Its gotten so bad that there have been times that i've thought "that would be the PERFECT song to sing to 'him' and win him over!!! I'll just learn it on the piano, its right in my range blah blah blah..." Ok. Now, i'm not really sure what my problem is when it comes to making boys date me, but i'm pretty sure its not a lack of making them listen to me play Alicia Keys or Mariah Carey on my keyboard as they sit on my bed and listen. And i'm pretty sure my biggest problem when it comes to my current romantic relationships (or lack there of) is getting boys to my bed in the first place. *Note to self, if a boy is interested in you, don't fuck it up with REO Speedwagon. will somebody text me that tomorrow? I'm away from my desk.

this is all sappy, emotional bull shit that is hopefully at least somewhat amusing, possibly even a little relatable. I hope you're laughing at me a little. the next part may not be funny. I know its not to me. All this stupid sappy romance shit has me in a funk. again. still?... off and on for the past 25 years. This next part is probably a little too sappy for even me to share on my blog. but i've had a couple beers and i've been thinking about it all day (see! more lyric association Sara Bareillis "One too many drinks tonight and i miss you like you were mine). Plus its my blog, i can write whatever i want. if you don't like it you can stop following.

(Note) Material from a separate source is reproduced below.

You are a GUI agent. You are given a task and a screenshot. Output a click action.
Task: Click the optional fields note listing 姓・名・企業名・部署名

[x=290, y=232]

don't stop following i love every single one of you. If you wanna come over some time i have some peter cetara songs i want to play for you on my keyboard.

(maybe... maybe... i'll post song lyrics of actual good songs that i like, too. I think i have good taste in music, as i'm sure most people do, but for real, i think i do. not that men at work isn't a noteworthy, reputable musical group.)

Serious. Do you know what song repeatedly breaks my heart? and gives me hope all at the same time? its been my number one favorite song for about 10 years now. ok enough with the clues, i'm sick of this game. i'm just gonna tell you. 'Anna Begins' by the Counting Crows. Fucking love that song. I think it is the most honest view on falling in love ever. cus its not all pots of gold at the end of the rainbow and unicorns and female orgasms and other mythological ideals. it sucks sometimes. and its scary as hell. This is possibly the only piece of evidence that makes me believe that men fall in love. Like, really FALL IN LOVE the way a young girl always dreams of. This and probably my sister's husband Adam. he seems pretty wonderful. (ok and a few conversations lately with Drew and Chris... but very recently. for 9 of the past 10 years this was all i had). Let's take a look at some of the lyrics. in no particular order. but mostly the order they appear in the song.

"If it's love," she said, "then we're gonna have to think about the consequences." But she can't stop shaking and I can't stop touching her
everyone has had that dreaded/desired moment.
every hates/loves it.


It does not bother me to say this isn't love.
Because if you don't want to talk about it then it isn't love.
And I guess I'm gonna have to live with that.
But I'm sure there's something in a shade of grey,
Or something in between

I think that is true.



It seems like I should say, "As long as this is love..."
But it's not all that easy

No, Adam Duritz. No it is not. there's a fuckload to think about.


This time when kindness falls like rain
It washes me away. And Anna begins to change my mind.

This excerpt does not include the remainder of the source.